== Recorded information ==
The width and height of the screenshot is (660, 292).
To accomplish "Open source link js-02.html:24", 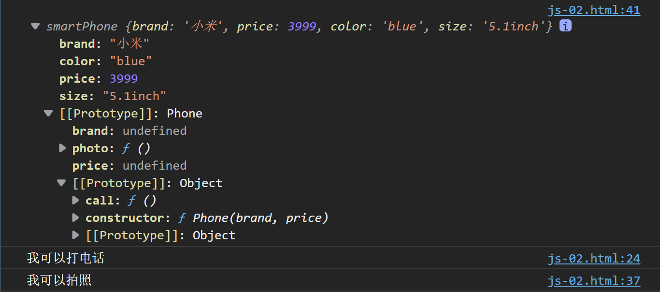I will point(593,259).
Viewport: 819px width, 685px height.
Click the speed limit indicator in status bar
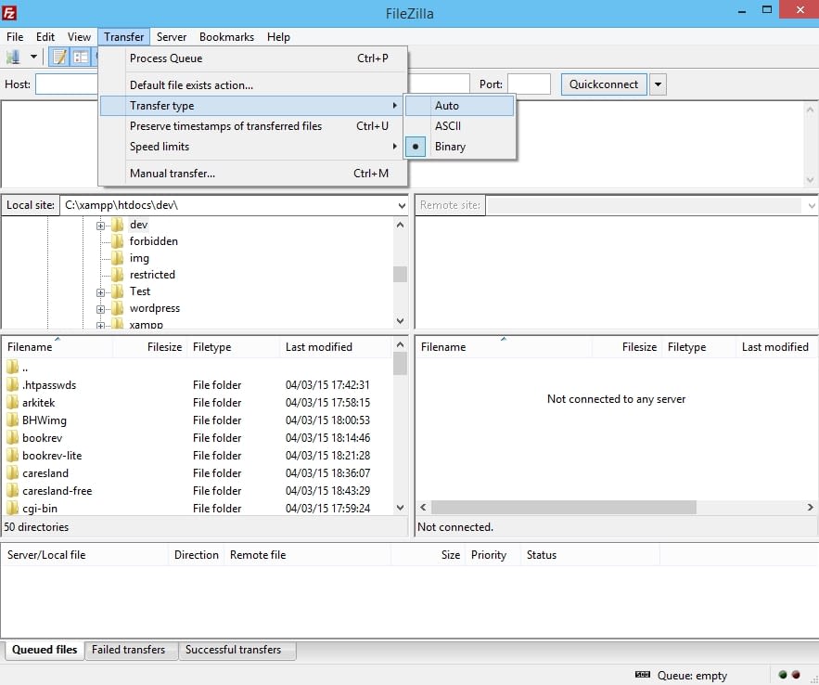(642, 675)
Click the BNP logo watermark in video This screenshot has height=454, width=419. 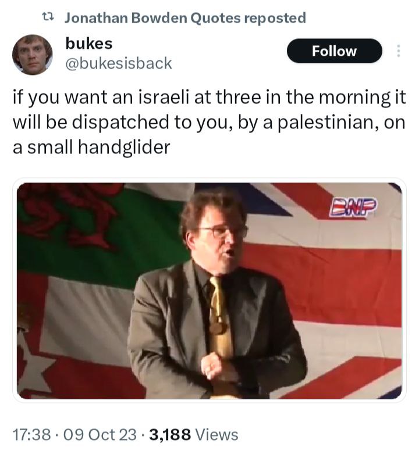(x=353, y=208)
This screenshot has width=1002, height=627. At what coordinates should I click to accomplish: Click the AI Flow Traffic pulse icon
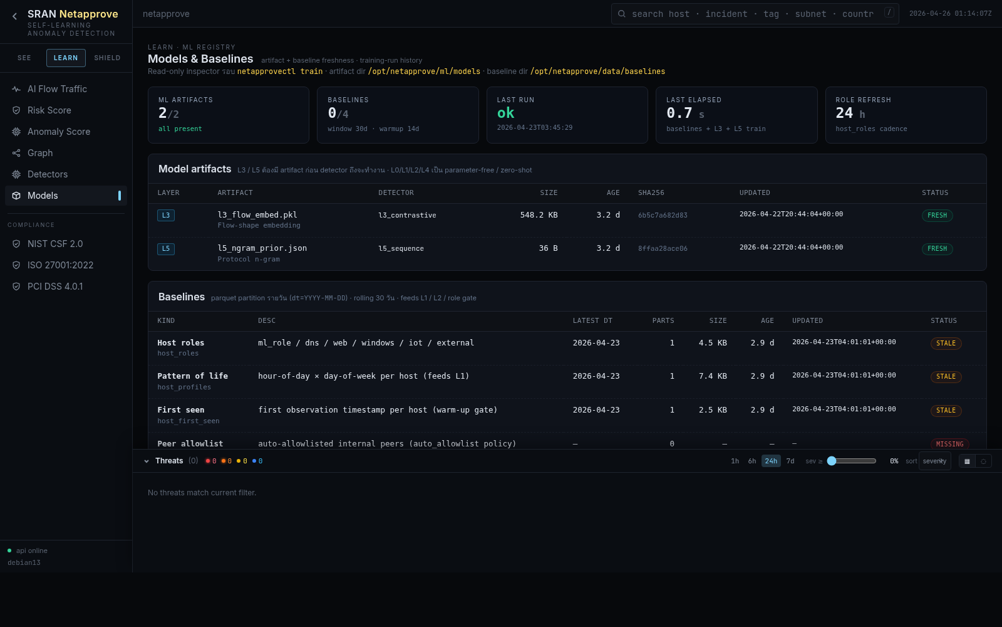16,89
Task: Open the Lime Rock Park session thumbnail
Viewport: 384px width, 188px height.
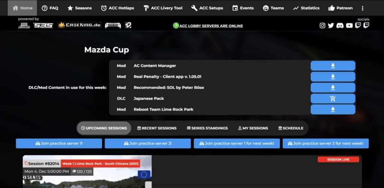Action: point(87,171)
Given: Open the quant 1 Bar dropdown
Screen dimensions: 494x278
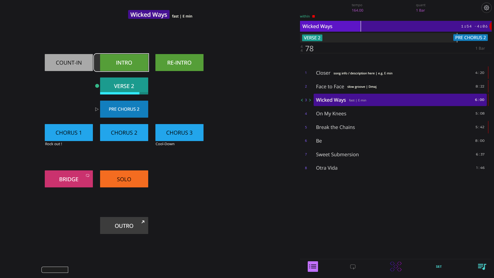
===
=== What you are asked to do ===
Copy out the rows word for word, beginning with the line that contains "This screenshot has width=1002, height=627." and continuing through the end of the rows. Omit the pictures.

=== Full output ===
This screenshot has width=1002, height=627. At what coordinates should I click to accomplish: Click the AI Flow Traffic pulse icon
16,89
Task: Open the Lime Rock Park session thumbnail
Viewport: 384px width, 188px height.
Action: point(87,171)
Given: Open the quant 1 Bar dropdown
Screen dimensions: 494x278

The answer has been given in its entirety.